## EXERCISE DESCRIPTION
Begin your copy at the line that contains "100 free dating sites (120, 1162)" and carry it on, exactly, to the last line of the material below.

## RECORDS FOR THIS EXERCISE
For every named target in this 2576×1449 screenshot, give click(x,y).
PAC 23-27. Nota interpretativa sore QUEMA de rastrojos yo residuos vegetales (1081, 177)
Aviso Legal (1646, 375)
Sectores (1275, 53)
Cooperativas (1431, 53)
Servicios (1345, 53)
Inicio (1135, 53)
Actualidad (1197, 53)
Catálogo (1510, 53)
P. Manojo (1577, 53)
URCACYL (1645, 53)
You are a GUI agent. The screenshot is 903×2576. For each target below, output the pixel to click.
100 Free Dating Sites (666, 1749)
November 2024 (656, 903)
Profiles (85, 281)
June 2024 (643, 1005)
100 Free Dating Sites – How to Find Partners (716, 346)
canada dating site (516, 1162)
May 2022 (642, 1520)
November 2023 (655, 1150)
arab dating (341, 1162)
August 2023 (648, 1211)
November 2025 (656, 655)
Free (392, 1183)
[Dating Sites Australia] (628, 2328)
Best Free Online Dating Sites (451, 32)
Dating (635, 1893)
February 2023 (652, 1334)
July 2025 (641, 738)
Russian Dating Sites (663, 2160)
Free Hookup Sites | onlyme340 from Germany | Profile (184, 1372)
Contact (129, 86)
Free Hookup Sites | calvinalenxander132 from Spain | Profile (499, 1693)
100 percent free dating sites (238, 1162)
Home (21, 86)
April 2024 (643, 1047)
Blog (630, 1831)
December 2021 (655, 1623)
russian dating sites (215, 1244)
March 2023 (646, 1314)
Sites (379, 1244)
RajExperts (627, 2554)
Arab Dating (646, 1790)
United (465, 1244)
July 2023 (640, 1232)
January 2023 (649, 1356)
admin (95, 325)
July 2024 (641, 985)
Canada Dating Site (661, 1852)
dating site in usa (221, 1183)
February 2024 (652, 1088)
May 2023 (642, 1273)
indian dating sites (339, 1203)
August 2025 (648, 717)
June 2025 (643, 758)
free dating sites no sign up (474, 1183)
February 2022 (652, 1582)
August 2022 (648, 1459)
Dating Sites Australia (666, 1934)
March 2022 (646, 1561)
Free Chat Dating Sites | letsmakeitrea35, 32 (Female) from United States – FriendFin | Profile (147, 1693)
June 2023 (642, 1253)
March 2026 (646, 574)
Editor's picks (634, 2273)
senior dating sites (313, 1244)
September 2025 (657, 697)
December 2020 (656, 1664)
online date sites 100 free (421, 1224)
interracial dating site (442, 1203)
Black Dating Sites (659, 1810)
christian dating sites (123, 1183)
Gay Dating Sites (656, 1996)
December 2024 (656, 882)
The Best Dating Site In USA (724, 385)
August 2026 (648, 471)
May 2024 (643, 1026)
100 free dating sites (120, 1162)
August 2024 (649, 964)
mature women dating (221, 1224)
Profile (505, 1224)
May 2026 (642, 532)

## RESPONSE TO THE EXERCISE
100 free dating sites (120, 1162)
August 2024 (649, 964)
mature women dating (221, 1224)
Profile (505, 1224)
May 2026 (642, 532)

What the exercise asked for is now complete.